Bush's inner circle of mostly CFR advisors (Powell, Rice, and others) believe in global government alright. Since Bush has no foreign policy experience and indeed had no concept of foreign policy before 1999 when they began tutoring him, he thinks and says what they have trained him to think and say. They are in fact his puppetmasters with the power to manipulate President Bush into undertaking globalist and America-Last foreign policies at their whim.

This is the downside about electing a President with no core values, concrete policy agenda or previously-informed views on vital national security issues facing the US today. Bush is not an issue-oriented type guy. Tell him both sides of an argument and he instinctively takes the middle ground. Most of his knowledge of US foreign and domestic policy was derived from the past two years of tutoring indoctrinating him in the ways of the CFR "force".

The CFR party line says unilateral nuclear disarmament is good and that the other nuclear superpower, Russia, poses no threat to the US so Bush goes forward with demolishing the US nuclear deterrent to the jubilation of America's enemies the world over.

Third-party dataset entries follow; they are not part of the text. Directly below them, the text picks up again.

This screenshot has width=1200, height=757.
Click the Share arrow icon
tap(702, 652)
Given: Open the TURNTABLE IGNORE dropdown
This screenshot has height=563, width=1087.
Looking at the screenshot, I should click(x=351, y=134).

Bush is an idealist who fails to comprehend the dangers and repurcussions of destroying the bulk of our nuclear arsenal, which have the practical effect of increasing the assymetry in nuclear warfighting capabilities between the US and Russia and make a nuclear first strike much more achievable and a nuclear war much more winnable for Russian Army/KGB hardliners now in power.

All these extremist anti-nuke wacko politicians in power today leave me longing for the days of the nuclear freeze movement which was supported only by the radical ultralibeal fringe of the Democratic Party. Today, a "nuclear freeze" of the US arsenal is a policy espoused only by the "radical right" Republican Congress and conservative national security specialists in the know. This same nuclear freeze policy of the ultraleft of two decades ago is now viewed as too conservative or far right by US policymakers today like Bush that believe if we only give away the store and appease Chinese and Russian dictators, they will play nice and leave us alone. They continue to bury their heads in the sand as to the existance of a growing nuclear threat from both countries. The unilateral nuclear disarmament of the United States was a traitorous policy during the Cold War and it remains so today.

BUMP!

This conclusion bears repeating:

The unilateral nuclear disarmament of the United States was a traitorous policy during the Cold War and it remains so today.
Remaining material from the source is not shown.